* Activity
Pictures aside, please retype the whole listing word for word.

:::

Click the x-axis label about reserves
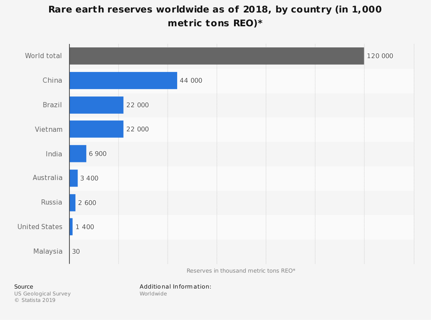 pos(241,270)
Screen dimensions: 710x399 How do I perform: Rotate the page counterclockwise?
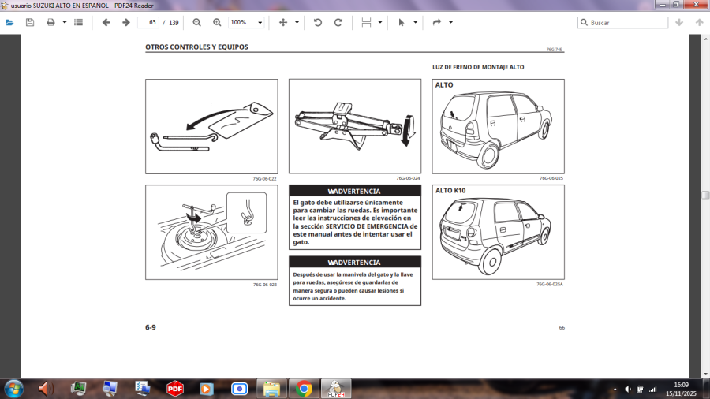tap(318, 22)
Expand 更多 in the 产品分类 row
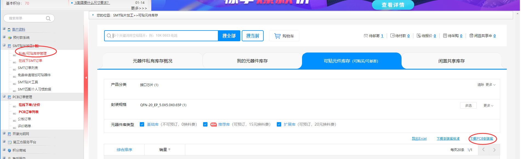Viewport: 521px width, 159px height. point(490,85)
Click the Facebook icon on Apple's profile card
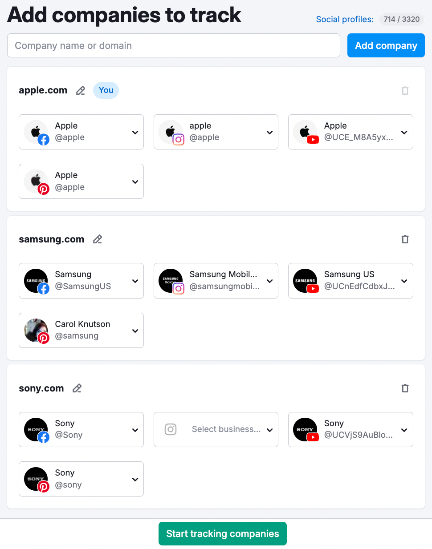432x549 pixels. pos(43,139)
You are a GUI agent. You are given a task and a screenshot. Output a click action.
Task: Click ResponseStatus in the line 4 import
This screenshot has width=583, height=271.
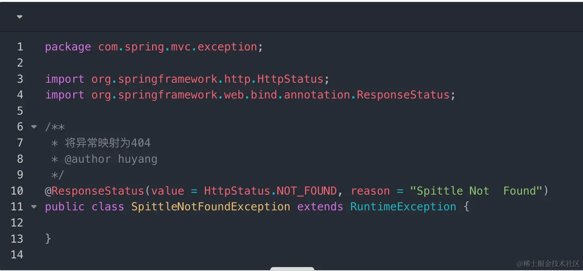point(403,95)
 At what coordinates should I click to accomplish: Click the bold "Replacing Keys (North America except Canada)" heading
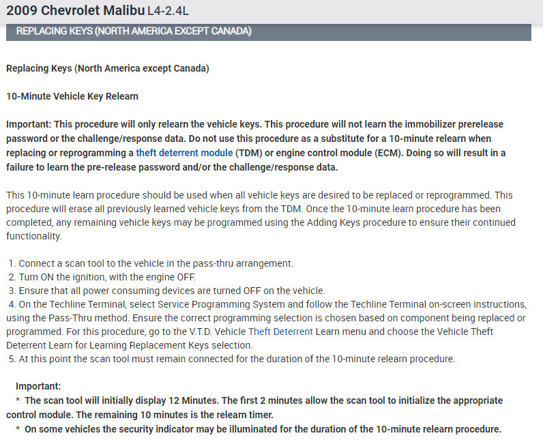(107, 69)
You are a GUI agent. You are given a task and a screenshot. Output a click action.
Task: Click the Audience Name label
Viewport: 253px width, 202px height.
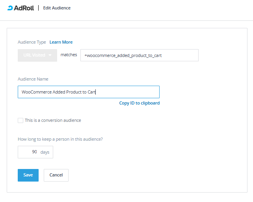33,79
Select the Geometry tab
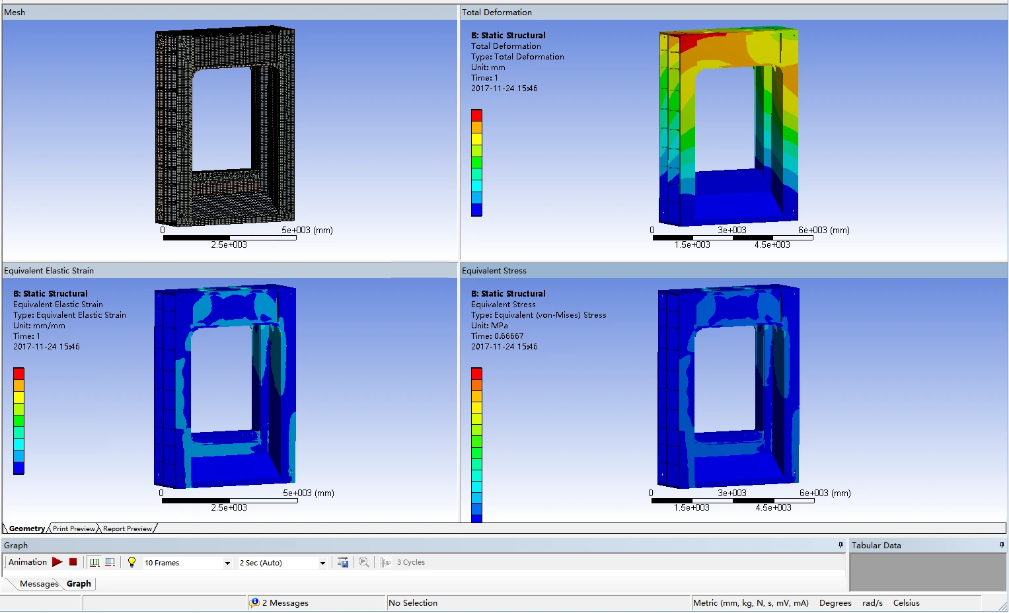The height and width of the screenshot is (613, 1009). (x=26, y=528)
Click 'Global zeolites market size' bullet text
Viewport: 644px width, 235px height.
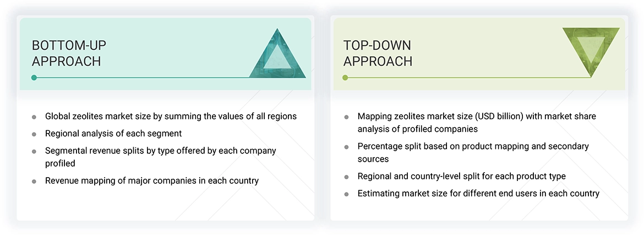click(171, 116)
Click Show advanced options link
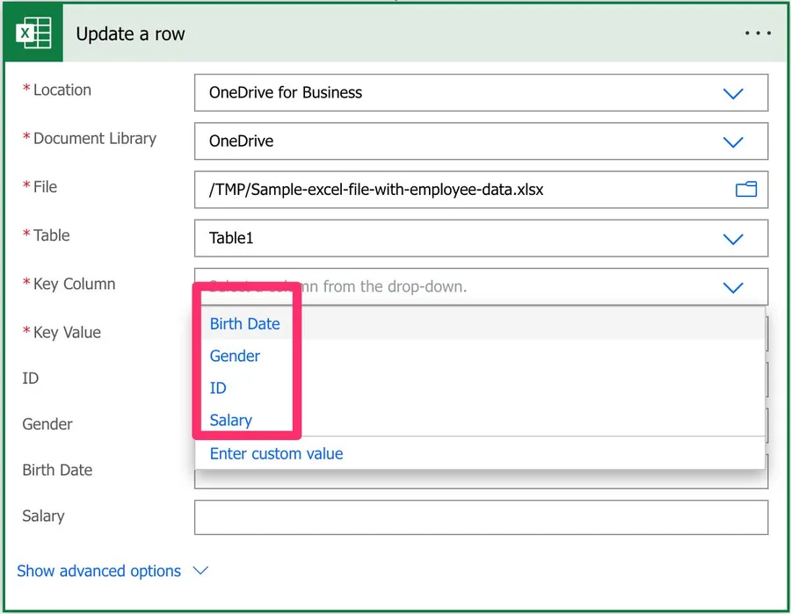This screenshot has height=614, width=791. click(x=98, y=571)
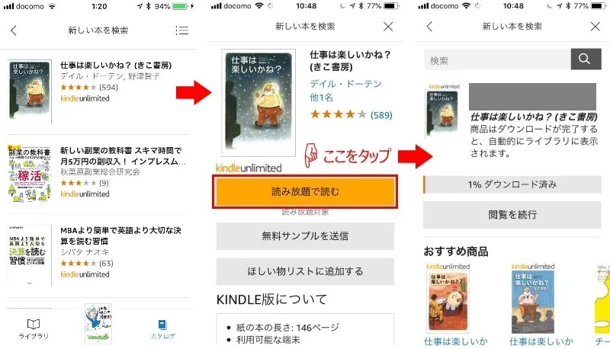This screenshot has height=349, width=610.
Task: Tap the current book thumbnail in bottom bar
Action: 98,324
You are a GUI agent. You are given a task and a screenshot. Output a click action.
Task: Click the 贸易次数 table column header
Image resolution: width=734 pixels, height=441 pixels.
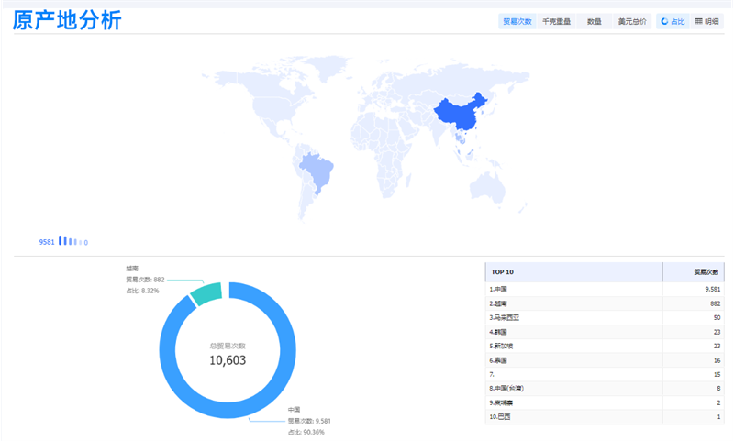706,271
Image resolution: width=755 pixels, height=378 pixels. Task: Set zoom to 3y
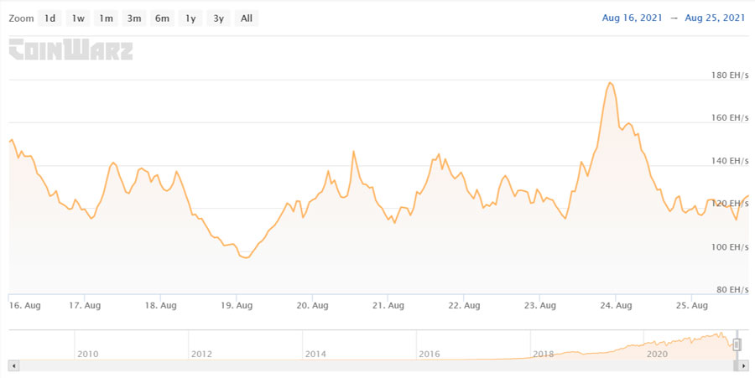pos(219,18)
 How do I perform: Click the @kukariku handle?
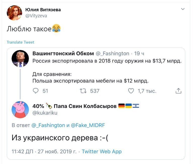(45, 113)
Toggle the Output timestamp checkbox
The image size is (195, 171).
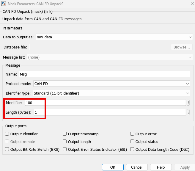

:::

* Result for this exercise
Click the x-axis label about reserves
 pos(241,270)
Screen dimensions: 710x399 How do I perform: Rotate the page counterclockwise?
tap(318, 22)
Expand 更多 in the 产品分类 row
Viewport: 521px width, 159px height. point(490,85)
Click the Facebook icon on Apple's profile card
432x549 pixels. pos(43,139)
You are a GUI agent. You are given a task and a screenshot. Output a click action.
Task: Click ResponseStatus in the line 4 import
This screenshot has width=583, height=271.
point(403,95)
 At what coordinates should I click to accomplish: Click the bold "Replacing Keys (North America except Canada)" heading
(107, 69)
You are a GUI agent. You are given a task and a screenshot. Output a click action.
Task: Click the Audience Name label
Viewport: 253px width, 202px height.
33,79
Select the Geometry tab
The height and width of the screenshot is (613, 1009). (x=26, y=528)
Click 'Global zeolites market size' bullet text
Viewport: 644px width, 235px height.
click(171, 116)
Click Show advanced options link
This screenshot has height=614, width=791. click(x=98, y=571)
This screenshot has height=349, width=610.
Task: Tap the current book thumbnail in bottom bar
Action: 98,324
You are a GUI agent. You are given a task and a screenshot. Output a click action.
Task: Click the 贸易次数 table column header
Image resolution: width=734 pixels, height=441 pixels.
706,271
Image resolution: width=755 pixels, height=378 pixels. Task: Set zoom to 3y
pos(219,18)
 How do I perform: Click the @kukariku handle?
(45, 113)
Toggle the Output timestamp checkbox
The image size is (195, 171).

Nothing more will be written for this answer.